Accuracy of LazDEF substrate classification models trained on embeddings from Vanilla-ESM (green), ESM trained on a subset of PeptideAtlas (orange), ESM trained on LazBF substrates/non-substrates (blue), and ESM trained on LazDEF substrates/non-substrates (pink) in the a) high-N condition, b) medium-N condition, and c) low-N condition. A star indicates the top performing model for each set of embeddings.

Figure 5:

t-SNE visualization of the LazDEF embedding space for a) Vanilla-ESM, b) ESM trained on LazBF substrates/non-substrates, and c) ESM trained on LazDEF substrates/non-substrates. t-SNE visualization of the LazBF embedding space for d) Vanilla-ESM, e) ESM trained on LazDEF substrates/non-substrates, and f) ESM trained on LazBF substrates/non-substrates.

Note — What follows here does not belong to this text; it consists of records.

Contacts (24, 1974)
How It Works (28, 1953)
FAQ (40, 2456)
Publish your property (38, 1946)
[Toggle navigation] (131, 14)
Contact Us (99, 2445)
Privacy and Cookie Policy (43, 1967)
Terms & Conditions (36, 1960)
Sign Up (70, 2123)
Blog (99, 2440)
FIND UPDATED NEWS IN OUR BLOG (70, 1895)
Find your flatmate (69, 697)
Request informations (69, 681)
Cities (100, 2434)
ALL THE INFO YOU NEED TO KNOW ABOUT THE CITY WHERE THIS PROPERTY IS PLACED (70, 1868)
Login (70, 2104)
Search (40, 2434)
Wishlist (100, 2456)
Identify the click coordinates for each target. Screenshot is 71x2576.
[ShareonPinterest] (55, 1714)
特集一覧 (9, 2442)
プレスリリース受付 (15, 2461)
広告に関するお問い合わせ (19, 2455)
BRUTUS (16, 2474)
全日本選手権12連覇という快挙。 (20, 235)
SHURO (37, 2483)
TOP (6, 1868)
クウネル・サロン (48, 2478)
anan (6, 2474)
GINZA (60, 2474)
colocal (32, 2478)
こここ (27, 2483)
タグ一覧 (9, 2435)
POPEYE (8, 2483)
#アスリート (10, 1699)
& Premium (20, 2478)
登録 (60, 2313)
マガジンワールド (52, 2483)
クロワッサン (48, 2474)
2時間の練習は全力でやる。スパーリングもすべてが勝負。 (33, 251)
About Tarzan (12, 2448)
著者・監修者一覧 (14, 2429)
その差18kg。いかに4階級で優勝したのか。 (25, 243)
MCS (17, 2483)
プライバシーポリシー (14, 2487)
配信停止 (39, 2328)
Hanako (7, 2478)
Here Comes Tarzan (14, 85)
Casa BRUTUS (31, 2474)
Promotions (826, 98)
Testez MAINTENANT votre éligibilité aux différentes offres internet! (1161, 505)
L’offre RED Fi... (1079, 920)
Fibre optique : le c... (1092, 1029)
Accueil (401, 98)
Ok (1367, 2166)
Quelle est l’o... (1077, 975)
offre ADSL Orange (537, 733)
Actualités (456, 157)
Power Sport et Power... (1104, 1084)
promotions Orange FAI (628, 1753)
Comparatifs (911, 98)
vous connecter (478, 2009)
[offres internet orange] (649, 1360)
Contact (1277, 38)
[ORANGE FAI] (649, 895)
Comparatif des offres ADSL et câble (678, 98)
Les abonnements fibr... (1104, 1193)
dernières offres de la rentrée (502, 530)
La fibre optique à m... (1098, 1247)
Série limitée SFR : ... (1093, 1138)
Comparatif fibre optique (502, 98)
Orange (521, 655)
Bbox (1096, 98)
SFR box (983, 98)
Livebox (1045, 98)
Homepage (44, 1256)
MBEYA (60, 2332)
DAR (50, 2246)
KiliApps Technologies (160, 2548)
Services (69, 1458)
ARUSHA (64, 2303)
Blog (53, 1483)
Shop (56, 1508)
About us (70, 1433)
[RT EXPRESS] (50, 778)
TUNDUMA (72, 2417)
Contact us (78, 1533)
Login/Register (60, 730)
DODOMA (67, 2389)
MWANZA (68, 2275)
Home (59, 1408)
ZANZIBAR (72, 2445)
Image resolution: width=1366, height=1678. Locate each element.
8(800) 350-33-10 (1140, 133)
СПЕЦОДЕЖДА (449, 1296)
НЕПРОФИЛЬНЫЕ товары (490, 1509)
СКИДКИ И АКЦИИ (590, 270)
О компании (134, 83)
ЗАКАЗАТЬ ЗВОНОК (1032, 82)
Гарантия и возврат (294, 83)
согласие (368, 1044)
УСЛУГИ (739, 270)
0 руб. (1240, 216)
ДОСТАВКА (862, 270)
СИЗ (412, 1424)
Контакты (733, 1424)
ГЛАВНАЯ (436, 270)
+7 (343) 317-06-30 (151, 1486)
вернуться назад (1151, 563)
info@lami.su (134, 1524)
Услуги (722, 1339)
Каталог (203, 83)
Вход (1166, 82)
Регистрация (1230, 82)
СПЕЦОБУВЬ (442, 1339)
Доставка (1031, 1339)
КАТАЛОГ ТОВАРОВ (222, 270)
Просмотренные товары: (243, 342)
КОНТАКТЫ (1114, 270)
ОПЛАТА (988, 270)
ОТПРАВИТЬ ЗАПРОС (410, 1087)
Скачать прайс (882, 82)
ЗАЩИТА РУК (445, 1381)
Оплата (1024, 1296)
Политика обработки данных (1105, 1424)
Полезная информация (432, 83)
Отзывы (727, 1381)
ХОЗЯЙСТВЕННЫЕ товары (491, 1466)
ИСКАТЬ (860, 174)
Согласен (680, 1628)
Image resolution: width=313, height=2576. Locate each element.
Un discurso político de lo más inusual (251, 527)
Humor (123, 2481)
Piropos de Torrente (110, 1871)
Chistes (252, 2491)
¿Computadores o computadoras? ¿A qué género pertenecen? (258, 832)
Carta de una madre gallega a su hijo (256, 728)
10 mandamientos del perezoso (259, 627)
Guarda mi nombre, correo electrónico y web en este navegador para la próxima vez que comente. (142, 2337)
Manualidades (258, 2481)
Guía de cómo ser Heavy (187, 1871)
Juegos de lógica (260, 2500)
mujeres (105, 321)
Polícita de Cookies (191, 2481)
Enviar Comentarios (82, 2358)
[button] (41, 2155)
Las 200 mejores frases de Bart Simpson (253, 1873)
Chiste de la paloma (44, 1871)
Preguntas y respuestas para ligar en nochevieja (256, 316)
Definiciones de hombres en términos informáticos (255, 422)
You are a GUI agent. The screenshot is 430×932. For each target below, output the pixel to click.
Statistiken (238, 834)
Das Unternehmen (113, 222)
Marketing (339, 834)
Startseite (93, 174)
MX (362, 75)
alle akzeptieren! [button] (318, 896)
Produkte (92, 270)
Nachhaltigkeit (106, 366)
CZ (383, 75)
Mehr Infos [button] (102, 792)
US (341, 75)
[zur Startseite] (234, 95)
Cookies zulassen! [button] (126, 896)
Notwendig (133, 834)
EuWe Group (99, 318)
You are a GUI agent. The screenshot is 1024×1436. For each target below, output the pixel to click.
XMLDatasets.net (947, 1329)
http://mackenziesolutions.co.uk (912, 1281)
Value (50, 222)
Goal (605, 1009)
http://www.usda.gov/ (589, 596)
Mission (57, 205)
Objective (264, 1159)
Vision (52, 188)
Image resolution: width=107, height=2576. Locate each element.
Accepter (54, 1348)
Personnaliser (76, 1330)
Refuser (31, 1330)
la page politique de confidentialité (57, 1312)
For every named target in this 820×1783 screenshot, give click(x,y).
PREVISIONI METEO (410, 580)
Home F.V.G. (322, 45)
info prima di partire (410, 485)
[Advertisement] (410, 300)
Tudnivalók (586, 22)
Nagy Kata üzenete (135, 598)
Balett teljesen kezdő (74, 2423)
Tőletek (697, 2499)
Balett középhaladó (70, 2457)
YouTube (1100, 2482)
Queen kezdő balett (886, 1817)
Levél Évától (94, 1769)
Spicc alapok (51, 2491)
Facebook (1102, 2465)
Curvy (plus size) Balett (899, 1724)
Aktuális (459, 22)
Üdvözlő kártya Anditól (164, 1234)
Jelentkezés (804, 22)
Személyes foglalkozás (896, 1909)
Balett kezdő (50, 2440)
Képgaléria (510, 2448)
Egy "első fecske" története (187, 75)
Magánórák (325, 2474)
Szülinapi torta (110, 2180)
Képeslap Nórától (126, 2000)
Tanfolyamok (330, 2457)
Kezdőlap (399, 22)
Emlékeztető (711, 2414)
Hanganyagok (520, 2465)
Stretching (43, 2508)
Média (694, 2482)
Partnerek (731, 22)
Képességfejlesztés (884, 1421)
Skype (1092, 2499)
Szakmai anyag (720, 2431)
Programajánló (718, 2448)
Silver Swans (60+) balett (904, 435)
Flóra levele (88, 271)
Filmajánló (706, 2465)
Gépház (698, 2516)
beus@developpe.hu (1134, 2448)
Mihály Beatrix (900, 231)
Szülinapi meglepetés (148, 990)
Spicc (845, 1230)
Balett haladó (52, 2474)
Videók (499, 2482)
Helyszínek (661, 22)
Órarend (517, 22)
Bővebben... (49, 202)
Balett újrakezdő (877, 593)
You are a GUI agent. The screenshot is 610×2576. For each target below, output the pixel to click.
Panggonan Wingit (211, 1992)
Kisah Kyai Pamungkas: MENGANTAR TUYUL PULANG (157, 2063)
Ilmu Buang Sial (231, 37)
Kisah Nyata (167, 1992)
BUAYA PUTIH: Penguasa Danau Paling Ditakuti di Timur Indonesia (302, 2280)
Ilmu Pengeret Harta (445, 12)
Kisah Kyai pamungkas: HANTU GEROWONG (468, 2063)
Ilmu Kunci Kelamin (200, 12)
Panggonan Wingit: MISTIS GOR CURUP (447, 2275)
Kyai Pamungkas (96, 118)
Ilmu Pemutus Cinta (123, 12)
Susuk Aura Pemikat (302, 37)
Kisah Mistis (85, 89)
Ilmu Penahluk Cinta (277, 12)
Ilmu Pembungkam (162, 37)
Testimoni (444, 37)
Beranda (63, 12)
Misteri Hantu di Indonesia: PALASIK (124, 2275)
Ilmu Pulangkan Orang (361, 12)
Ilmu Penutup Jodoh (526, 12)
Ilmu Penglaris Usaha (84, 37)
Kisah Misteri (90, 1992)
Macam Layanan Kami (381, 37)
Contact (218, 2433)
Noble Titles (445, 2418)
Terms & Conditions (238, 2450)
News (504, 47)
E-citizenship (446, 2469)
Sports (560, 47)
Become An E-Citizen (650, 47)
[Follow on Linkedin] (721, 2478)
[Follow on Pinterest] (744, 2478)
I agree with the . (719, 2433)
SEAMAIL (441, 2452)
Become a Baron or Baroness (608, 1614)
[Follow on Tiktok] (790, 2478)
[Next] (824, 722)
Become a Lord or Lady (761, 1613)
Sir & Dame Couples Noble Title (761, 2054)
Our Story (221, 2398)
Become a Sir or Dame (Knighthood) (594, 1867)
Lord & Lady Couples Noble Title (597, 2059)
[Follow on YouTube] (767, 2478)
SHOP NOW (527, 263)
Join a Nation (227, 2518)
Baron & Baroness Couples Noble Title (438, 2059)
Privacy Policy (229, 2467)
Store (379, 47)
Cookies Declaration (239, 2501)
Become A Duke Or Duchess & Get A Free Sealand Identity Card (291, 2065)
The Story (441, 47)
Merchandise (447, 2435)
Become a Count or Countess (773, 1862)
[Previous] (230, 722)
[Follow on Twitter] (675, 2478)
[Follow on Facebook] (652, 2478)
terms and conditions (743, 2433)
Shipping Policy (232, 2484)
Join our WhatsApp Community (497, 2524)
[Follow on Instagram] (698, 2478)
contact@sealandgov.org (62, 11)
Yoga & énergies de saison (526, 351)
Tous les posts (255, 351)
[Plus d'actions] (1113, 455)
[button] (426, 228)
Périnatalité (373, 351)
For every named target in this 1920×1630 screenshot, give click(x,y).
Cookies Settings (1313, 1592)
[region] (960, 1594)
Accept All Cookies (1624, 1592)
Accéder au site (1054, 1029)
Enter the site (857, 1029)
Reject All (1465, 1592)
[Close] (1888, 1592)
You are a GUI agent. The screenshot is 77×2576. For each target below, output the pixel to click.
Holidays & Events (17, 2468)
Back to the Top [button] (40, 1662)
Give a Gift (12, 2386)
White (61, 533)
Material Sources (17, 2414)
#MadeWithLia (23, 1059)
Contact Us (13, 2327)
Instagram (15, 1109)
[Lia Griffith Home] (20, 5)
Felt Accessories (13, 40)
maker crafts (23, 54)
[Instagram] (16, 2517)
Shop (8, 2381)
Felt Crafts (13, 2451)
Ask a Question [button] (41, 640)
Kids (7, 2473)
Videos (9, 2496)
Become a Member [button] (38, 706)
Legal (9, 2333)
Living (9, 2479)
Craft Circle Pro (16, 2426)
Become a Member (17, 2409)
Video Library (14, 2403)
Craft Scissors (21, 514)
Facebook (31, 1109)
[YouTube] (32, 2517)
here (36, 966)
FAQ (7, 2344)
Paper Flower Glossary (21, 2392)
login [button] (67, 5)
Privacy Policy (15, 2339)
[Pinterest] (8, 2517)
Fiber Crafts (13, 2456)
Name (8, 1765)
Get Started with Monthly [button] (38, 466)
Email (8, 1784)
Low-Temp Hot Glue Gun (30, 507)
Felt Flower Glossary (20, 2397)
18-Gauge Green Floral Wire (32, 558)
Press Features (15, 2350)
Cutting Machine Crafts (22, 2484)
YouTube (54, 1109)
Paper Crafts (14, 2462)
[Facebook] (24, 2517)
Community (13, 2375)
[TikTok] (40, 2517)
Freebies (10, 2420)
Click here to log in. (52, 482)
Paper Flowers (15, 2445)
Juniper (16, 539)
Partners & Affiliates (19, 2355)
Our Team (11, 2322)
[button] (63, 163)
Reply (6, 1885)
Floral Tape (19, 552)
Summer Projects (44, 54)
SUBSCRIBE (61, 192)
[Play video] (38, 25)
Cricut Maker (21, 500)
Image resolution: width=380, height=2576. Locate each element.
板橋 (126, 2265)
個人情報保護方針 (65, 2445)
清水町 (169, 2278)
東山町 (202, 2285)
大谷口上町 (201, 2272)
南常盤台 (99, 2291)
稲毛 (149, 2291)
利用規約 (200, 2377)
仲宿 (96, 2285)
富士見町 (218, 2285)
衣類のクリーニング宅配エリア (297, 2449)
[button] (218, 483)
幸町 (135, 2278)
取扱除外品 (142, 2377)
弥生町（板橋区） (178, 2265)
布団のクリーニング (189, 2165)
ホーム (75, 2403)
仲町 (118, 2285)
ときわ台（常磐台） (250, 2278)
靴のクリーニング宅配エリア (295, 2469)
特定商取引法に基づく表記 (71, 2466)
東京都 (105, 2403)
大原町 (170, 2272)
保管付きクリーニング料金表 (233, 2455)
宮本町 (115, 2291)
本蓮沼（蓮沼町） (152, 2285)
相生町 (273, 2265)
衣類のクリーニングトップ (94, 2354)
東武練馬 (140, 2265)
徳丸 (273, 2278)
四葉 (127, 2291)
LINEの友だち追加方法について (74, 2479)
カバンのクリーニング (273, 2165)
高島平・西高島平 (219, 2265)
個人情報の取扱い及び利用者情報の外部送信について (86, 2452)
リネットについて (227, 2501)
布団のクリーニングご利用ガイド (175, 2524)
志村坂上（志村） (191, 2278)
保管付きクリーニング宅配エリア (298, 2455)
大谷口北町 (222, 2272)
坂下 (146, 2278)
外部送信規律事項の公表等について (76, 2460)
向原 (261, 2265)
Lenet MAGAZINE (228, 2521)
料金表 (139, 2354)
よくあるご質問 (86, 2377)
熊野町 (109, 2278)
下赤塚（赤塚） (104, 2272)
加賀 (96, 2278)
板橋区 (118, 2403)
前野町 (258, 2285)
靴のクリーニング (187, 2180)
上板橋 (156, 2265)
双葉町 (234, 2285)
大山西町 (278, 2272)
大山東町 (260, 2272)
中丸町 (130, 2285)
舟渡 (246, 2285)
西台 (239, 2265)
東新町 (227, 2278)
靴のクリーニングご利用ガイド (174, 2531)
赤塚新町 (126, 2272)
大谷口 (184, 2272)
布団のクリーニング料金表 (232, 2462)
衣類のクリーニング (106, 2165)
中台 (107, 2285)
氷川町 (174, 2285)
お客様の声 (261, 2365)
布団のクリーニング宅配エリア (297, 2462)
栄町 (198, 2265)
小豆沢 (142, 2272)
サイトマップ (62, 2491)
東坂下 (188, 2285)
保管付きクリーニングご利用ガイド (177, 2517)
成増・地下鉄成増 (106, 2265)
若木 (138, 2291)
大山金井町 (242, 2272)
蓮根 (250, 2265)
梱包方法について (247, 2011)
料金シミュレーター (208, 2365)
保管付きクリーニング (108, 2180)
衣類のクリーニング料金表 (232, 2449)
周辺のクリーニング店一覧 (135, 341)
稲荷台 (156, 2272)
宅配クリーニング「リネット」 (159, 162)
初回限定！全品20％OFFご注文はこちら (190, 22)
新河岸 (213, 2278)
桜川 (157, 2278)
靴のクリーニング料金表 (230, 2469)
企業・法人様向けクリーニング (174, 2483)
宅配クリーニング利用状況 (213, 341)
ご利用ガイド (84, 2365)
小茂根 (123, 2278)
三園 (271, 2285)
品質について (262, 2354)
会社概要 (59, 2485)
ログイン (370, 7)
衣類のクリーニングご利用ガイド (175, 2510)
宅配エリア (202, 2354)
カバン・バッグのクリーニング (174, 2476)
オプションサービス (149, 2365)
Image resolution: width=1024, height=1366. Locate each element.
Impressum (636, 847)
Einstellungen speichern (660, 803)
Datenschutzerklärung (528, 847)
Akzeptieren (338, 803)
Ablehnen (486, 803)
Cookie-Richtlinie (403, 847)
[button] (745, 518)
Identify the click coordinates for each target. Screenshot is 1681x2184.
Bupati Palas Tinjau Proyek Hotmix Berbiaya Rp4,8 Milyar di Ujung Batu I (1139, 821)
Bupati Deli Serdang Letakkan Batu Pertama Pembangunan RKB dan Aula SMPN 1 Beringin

Substrates are red and non-substrates samples are blue.

Figure 6:

Accuracy of LazBF substrate classification models trained on embeddings from Vanilla-ESM (green), ESM trained on a subset of PeptideAtlas (orange), ESM trained on LazBF substrates/non-substrates (blue), and ESM trained on LazDEF substrates/non-substrates (pink) in the a) high-N condition, b) medium-N condition, and c) low-N condition. A star indicates the top performing model for each set of embeddings.

Figure 7:

Fine-tuned LazBF-ESM and fine-tuned LazDEF-ESM produce correlated integrated gradients for LazBF substrates/non-substrates. a) The average contribution of each position to substrate fitness shows a 0.81 spearmanr between the two models. b) The average contribution of each amino acid to substrate fitness shows a 0.80 spearmanr between the two models.

Figure 8:

Attention maps from the fine-tuned LazBF-ESM. [BOS] and [EOS] tokens mark the “beginning of sequence” and “end of sequence” respectively. a) Middle and later layers focus on specific residues and motifs. b) Attention heads from the penultimate layer highlight a motif with high pairwise epi-scores in a LazBF substrate. c) Attention heads from the final layer highlight a residue important for substrate fitness in a LazDEF substrate.